Mestinya Nyepi mendapat porsi lebiih
Hari raya Nyepi
yang dilaksanakan oleh umat hindu di indonesia pada tahun ini kelihatannya
bukan menjadi trending topic yang hangat, kalah dengan fenomena GMT itu, tak
seperti hari raya umat agama lain di indonesia yang uforianya terasa sampai di
sosial media, dengan segala ucapan selamat antar agama maupun perdebatan dengan umat agama lain. Tapi
hal yang sama tidak terjadi pada umat hindu di indonesia, saya tak melihat
adanya ucapan selamat Nyepi yang menjadi peringatan tahun baru bagi umat hindu
di sosial media antar umat beragama di negeri ini, tapi ini mungkin hanya
pandangan dari mata sipit saya.
Oleh karena itu
saya menyarankan hari raya Nyepi ini mestinya mendapatkan porsi yang lebih,
porsi yang lebih seperti apa ?
Porsi pertama
adalah hari libur untuk Nyepi, setiap kegiatan upacara agama pastilah tidak
hanya dilaksanakan dalam satu hari saja, perlu persiapan yang matang demi
mencapai aspek spiritualitas yang tinggi dengan sang pencipta, begitu pun
dengan Nyepi yang kegiatan ibadah nya tidak hanya satu hari saja, hasil
googling saya menujukkan bahwa sebelum puncak hari raya Nyepi umat hindu mesti
melakukan upacara melasti yang
dilakukan dua atau tiga hari sebelum Nyepi,
lalu satu hari sebelum Nyepi ada upacara buta yadnya, sesudah nyepi pun masih ada kegiatan ngembak gini.
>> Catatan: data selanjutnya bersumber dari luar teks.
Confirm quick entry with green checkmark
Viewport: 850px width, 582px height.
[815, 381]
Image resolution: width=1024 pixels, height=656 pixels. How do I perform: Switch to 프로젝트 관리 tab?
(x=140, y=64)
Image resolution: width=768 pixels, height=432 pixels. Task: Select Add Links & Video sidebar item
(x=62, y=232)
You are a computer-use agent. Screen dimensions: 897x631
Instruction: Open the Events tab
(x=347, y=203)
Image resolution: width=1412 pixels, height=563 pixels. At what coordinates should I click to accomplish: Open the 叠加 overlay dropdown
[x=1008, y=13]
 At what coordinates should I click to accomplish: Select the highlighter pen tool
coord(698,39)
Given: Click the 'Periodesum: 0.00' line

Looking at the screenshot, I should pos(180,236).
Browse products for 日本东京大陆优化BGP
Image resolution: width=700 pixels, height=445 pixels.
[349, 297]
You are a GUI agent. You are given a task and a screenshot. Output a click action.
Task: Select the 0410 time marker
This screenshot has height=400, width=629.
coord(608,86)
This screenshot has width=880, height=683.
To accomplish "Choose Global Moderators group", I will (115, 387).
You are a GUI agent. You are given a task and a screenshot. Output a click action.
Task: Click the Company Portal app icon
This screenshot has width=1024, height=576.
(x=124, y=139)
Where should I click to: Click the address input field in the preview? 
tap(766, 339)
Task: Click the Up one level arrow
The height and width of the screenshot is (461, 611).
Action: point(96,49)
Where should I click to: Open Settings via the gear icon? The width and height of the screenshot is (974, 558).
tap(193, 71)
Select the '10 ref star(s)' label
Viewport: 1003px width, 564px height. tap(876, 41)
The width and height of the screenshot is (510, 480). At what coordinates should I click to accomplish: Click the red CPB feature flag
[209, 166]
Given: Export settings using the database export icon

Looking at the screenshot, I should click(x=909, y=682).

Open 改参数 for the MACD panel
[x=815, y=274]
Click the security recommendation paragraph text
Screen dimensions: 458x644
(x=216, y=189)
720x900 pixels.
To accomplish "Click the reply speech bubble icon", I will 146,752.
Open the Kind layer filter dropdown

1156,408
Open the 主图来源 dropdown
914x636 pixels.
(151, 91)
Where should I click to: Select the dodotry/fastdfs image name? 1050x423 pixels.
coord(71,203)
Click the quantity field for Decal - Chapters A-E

Lantas bagaimana teman
hindu saya bisa mendapatkan ke khusyuk-an jika dia baru bisa bersiap pulang ke kampung
halaman untuk Nyepi satu hari sebelum puncak hari raya nyepi yang menjadi hari
libur nasional ? tak bisa segera pulang karena ada banyak aktivitas yang kurang
toleran terhadap keyakinannya tapi menuntut tanggung jawab yang tinggi.
Porsi kedua
adalah menjaga suasana lingkungan tempat tinggal umat hindu tetap tenang, pada
puncak perayaan nyepi seperti yang kita ketahui para umat hindu tidak melakukan aktivitas seperti biasa, mereka tidak
menggunakan api, tidak bekerja, tidak berpergian, tidak mendengarkan hiburan. Suasana
sangat tenang dan damai, saya sungguh mendambakan suasana ini bisa terjadi
secara menyeluruh di seluruh di indonesia, terjauhi dari hiruk pikuk kebisingan
jalanan, terhindar dari hiburan yang sebenarnya tak menghibur dari acara
televisisi, sehingga waktu yang ada bisa dipakai untuk melakukan refleksi. Bayangkan
saja jika anda punya tetangga umat hindu tepat disamping rumah anda yang tak
dapat pulang ke kampung halaman sehingga harus melakukan nyepi di rumahnya,
lalu anda memutar musik metal menggunakan pengeras suara hingga suaranya bisa
terdengar sampai ke rumah para tetangga, kan itu dapat mengganggu ke khusyuk-an
ibadah nyepi.
Sebagai orang
yang bukan memeluk keyakinan hindu, saya sangat mendambakan nyepi tidak hanya terjadi
sekali dalam setahun dan berbagai daerah
mungkin bisa menerapkan aturan seperti di kota bali yang menutup akses dan
segala tempat hiburan selama satu hari penuh di dalam kota, agar para orang
indonesia yang mendambakan suasana tenang untuk dapat berfikir jernih seperti
saya ini, masa hanya pada saat bulan puasa saja tempat hiburan diwajibkan tutup
di berbagai kota.
Ada satu hal
lagi dampak positif pada hari raya nyepi yang berdampak pada planet ini yang
sedang tidak sehat katanya akibat demam tinggi yang mengakibatkan kenaikan suhu,
yang menimbulkan berbagai perubahan iklim di berbagai daerah, berdasarkan data
dari organisasi Eart Hour yang mengungkapkan fakta bahwa saat Nyepi terjadi
reduksi emisi gas karbon dioksida sebanyak 20,000 ton dalam satu hari,
penghematan listrik di kota bali sebanyak 290 megawatt, dan penghematan bahan bakar solar sebanyak
500,000 liter. Maka dari itu saya mendambkan hari libur Nyepi dapat
diperpanjang dari cuma sekedar 1 hari.